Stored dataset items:
▬▬▬▬▬▬

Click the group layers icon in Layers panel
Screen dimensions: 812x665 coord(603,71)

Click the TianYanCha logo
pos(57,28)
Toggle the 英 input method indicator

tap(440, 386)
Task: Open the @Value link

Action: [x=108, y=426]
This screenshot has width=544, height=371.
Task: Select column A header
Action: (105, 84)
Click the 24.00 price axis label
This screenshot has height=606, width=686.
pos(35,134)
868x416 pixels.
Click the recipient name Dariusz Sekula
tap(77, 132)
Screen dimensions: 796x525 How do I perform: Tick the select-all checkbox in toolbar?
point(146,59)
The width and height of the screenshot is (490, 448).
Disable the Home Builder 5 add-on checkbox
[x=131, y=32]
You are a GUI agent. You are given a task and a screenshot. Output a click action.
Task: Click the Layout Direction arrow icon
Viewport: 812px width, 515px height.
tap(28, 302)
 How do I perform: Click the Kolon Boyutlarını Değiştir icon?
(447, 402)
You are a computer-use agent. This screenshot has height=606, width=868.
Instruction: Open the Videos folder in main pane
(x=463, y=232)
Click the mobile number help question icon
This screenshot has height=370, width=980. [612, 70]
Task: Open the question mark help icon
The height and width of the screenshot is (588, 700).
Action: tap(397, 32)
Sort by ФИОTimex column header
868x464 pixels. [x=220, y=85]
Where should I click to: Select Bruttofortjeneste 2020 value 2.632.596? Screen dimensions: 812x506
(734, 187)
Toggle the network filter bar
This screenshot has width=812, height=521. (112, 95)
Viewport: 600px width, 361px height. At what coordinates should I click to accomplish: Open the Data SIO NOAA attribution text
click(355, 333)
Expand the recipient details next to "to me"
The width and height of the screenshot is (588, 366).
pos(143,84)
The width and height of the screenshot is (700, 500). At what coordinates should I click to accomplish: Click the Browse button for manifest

▬▬▬▬▬▬

PROMPT: Please print each entry once more, exactly as it reads.

WRITTEN SOLUTION:
Click the group layers icon in Layers panel
Screen dimensions: 812x665 coord(603,71)

Click the TianYanCha logo
pos(57,28)
Toggle the 英 input method indicator

tap(440, 386)
Task: Open the @Value link

Action: [x=108, y=426]
This screenshot has width=544, height=371.
Task: Select column A header
Action: (105, 84)
Click the 24.00 price axis label
This screenshot has height=606, width=686.
pos(35,134)
868x416 pixels.
Click the recipient name Dariusz Sekula
tap(77, 132)
Screen dimensions: 796x525 How do I perform: Tick the select-all checkbox in toolbar?
point(146,59)
The width and height of the screenshot is (490, 448).
Disable the Home Builder 5 add-on checkbox
[x=131, y=32]
You are a GUI agent. You are given a task and a screenshot. Output a click action.
Task: Click the Layout Direction arrow icon
Viewport: 812px width, 515px height.
tap(28, 302)
 How do I perform: Click the Kolon Boyutlarını Değiştir icon?
(447, 402)
You are a computer-use agent. This screenshot has height=606, width=868.
Instruction: Open the Videos folder in main pane
(x=463, y=232)
Click the mobile number help question icon
This screenshot has height=370, width=980. [612, 70]
Task: Open the question mark help icon
The height and width of the screenshot is (588, 700).
Action: tap(397, 32)
Sort by ФИОTimex column header
868x464 pixels. [x=220, y=85]
Where should I click to: Select Bruttofortjeneste 2020 value 2.632.596? Screen dimensions: 812x506
(734, 187)
Toggle the network filter bar
This screenshot has width=812, height=521. (112, 95)
Viewport: 600px width, 361px height. At what coordinates should I click to accomplish: Open the Data SIO NOAA attribution text
click(355, 333)
Expand the recipient details next to "to me"
The width and height of the screenshot is (588, 366).
pos(143,84)
The width and height of the screenshot is (700, 500). At what coordinates should I click to accomplish: Click the Browse button for manifest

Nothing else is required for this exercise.